Treatment of Galactorrhea
Cabergoline is the preferred medication for treatment of hyperprolactinemia-induced galactorrhea due to its superior efficacy and tolerability compared to other dopamine agonists. 1
Diagnostic Approach
Before initiating treatment, a proper diagnostic workup is essential:
Laboratory evaluation:
- Serum prolactin level (primary test)
- Pregnancy test (for premenopausal women)
- Thyroid-stimulating hormone (TSH)
- Renal function tests
Medication review:
- Identify and discontinue medications that can cause hyperprolactinemia (antipsychotics, metoclopramide, some antidepressants, opioids)
Imaging:
- MRI of the pituitary gland if hyperprolactinemia is confirmed and no other cause is identified
Treatment Algorithm
For Hyperprolactinemic Galactorrhea:
First-line: Dopamine Agonist Therapy
Cabergoline: Preferred agent 1
- Starting dose: 0.25 mg twice weekly
- Can be titrated up to 1 mg twice weekly based on response
- Advantages: Better tolerated, more effective, longer half-life allowing twice-weekly dosing 2
Bromocriptine: Alternative option
- Typical dose: 2.5 mg 2-3 times daily
- Less well-tolerated than cabergoline (more gastrointestinal side effects)

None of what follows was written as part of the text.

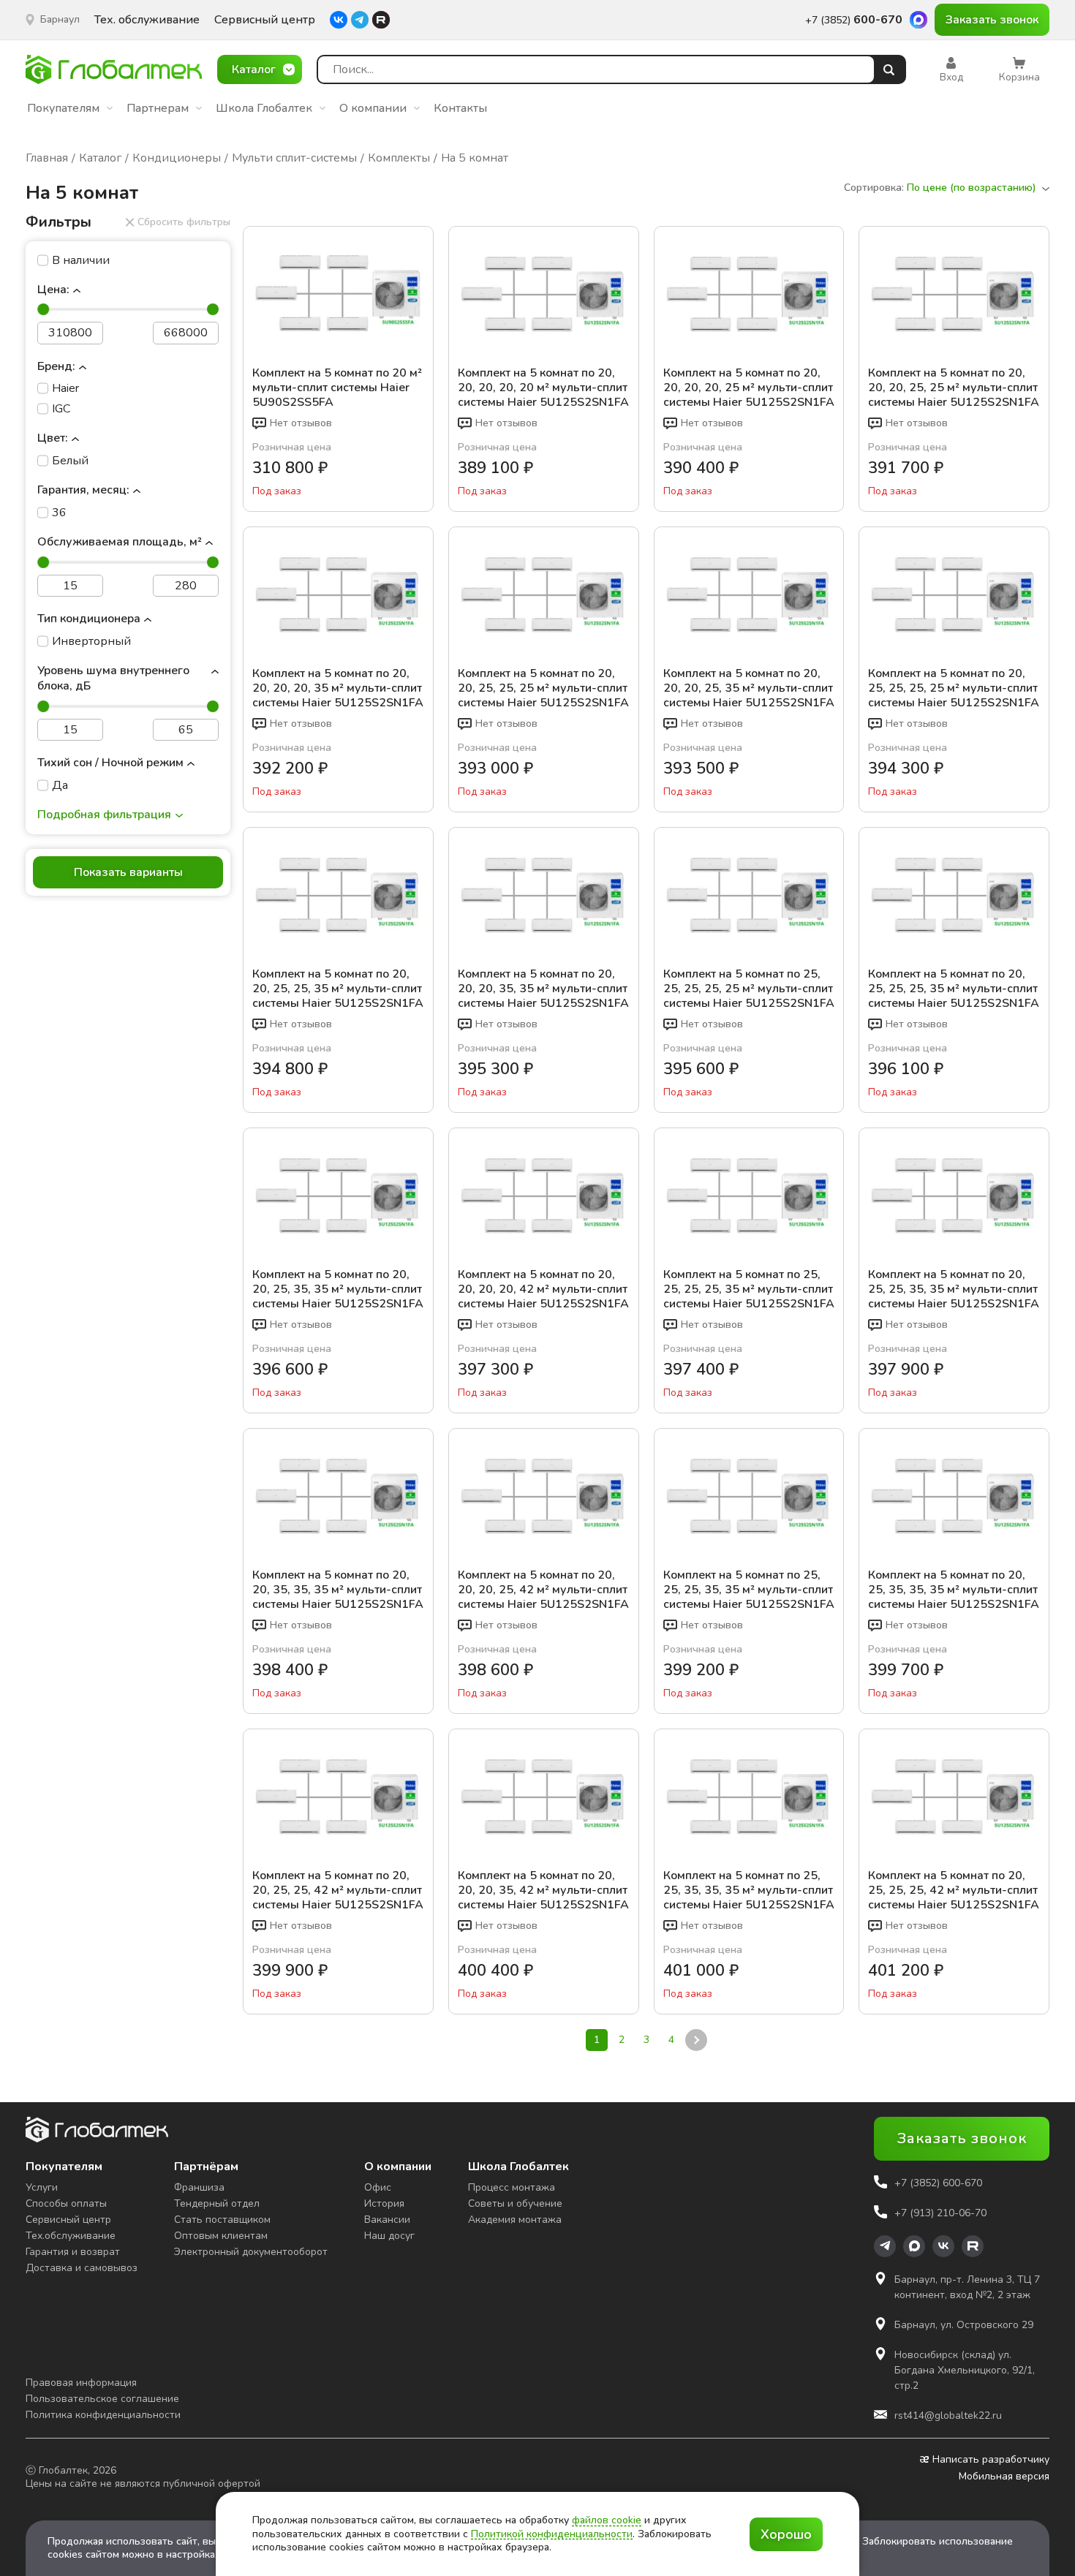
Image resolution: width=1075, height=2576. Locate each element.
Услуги (42, 2187)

- Preferred for women planning pregnancy due to more extensive safety data 3
Second-line: Surgical Intervention
- Transsphenoidal surgery for:
- Patients who fail to respond to maximum doses of dopamine agonists
- Those who cannot tolerate dopamine agonist therapy
- Patients with large macroadenomas causing visual field defects or other neurological symptoms 1
- Transsphenoidal surgery for:
Third-line: Radiation Therapy
- Reserved for cases resistant to both medical therapy and surgery
For Normoprolactinemic Galactorrhea:
If not bothersome: Reassurance only, no treatment needed 4
If bothersome: Short course of low-dose dopamine agonist (cabergoline or bromocriptine) 4
Special Considerations
Prolactinomas
- Microadenomas (<10 mm): Medical therapy with dopamine agonists is usually sufficient
- Macroadenomas (≥10 mm): Higher doses of dopamine agonists may be required; surgical intervention more likely
Pregnancy
- For women planning pregnancy:
Medication-Induced Galactorrhea
- Discontinue or replace the offending medication if possible
- If medication cannot be discontinued, low-dose dopamine agonist therapy may be considered
Monitoring and Follow-up
Prolactin levels:
- Check 1 month after initiating therapy
- Then every 3-6 months until normalized
- Annually thereafter
Imaging:
- Repeat MRI 6-12 months after initiating therapy for prolactinomas
- Then annually until stable
Side effect monitoring:
- Nausea, dizziness, headache (common)
- Cardiac valve abnormalities (rare, more associated with high-dose, long-term cabergoline)
Common Pitfalls to Avoid
- Failure to identify medication-induced causes - Always perform a thorough medication review
- Missing physiologic causes - Rule out pregnancy, recent breastfeeding, and chest wall stimulation
- Inadequate dose titration - Some patients require gradual dose increases to achieve normalization of prolactin
- Overlooking associated symptoms - Headaches and visual changes may indicate a macroadenoma requiring urgent attention
By following this treatment algorithm, most cases of galactorrhea can be effectively managed, with resolution of symptoms and normalization of prolactin levels in the majority of patients.